Technology is a key factor for the success and growth of businesses. However, overseeing IT costs can be challenging, particularly for big businesses with numerous technological resources and projects.

IT financial management (ITFM) is the practice of managing IT financial resources to ensure optimisation of an organisation’s IT investment and the alignment with business goals. By adopting best practices for ITFM, organisations can gain greater visibility into their IT costs, improve budgeting and forecasting and make informed decisions about technology investments. Here are three critical ITFM best practices to take advantage of.

Get your data together

It's critical to have a thorough awareness of your IT expenses in order to make informed decisions about IT investment. Although general ledgers (GLs) are used as the source of truth for financial transactions and are two-dimensional (cost centres and accounts), often the structure of GLs cannot handle the complexity of the IT cost base. IT cost data includes additional specific transaction data, such as the hardware and software activity usage data, which cannot be captured within the traditional cost centre and account structure. Furthermore, IT costs may be dispersed over numerous GL accounts, making it even more complex to determine the total amount spent on IT.

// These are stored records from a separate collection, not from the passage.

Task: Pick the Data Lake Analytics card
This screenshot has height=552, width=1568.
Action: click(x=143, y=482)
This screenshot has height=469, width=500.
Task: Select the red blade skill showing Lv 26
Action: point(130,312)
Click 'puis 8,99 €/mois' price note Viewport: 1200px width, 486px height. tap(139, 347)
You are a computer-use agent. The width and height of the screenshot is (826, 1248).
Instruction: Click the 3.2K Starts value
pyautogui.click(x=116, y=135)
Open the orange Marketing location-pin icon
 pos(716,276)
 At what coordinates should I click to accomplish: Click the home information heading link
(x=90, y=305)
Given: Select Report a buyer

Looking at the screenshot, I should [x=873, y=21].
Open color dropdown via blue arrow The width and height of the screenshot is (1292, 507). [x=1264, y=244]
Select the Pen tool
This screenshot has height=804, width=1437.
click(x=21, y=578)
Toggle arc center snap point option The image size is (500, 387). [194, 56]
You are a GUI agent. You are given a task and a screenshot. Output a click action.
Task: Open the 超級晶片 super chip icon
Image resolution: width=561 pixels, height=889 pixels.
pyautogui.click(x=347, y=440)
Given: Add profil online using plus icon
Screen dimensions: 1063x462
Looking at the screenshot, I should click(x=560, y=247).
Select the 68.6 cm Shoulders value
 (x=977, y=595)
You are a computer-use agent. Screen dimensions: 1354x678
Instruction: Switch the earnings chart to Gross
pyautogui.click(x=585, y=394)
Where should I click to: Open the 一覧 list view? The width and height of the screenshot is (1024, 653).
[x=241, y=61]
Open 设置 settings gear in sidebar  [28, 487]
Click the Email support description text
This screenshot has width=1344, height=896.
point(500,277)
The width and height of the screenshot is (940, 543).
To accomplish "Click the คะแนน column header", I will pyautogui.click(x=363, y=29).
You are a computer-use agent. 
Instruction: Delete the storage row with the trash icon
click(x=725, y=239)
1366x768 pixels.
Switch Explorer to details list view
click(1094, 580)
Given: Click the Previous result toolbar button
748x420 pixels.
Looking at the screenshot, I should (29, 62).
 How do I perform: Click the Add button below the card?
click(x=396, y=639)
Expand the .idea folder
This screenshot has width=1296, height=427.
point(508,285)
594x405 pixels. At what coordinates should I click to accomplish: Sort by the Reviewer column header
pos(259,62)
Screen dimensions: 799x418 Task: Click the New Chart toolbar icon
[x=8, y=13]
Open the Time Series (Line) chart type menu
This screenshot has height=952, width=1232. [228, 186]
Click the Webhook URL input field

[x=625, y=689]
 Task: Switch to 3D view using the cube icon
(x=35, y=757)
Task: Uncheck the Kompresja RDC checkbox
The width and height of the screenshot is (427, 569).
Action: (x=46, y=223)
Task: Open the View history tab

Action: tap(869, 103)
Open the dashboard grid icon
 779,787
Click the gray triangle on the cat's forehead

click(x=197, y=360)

Gartner advises using four different types of views for your GL to address these issues: an asset view, a technology perspective, a business services view and an investment view. Depending on how many views your organisation requires, accommodating these additional dimensions is complicated and cumbersome with a traditional GL. This is where an ITFM tool comes into play.

ITFM technologies are created expressly to deliver precise, quick and scalable views of IT cost. They can manage specific consumption data, including server host names or desktop serial numbers, which aids in providing transparency and an understanding of the consumption activities of IT services. ITFM tools act as a sub-ledger of the GL, housing all the views, transparency, consumption, service data, unit rate calculations, showback and chargeback data, and reporting on all of them. While the GL is best for financial reporting, ITFM tools are ideal for multiple views on spend, providing distinct focus and strengths.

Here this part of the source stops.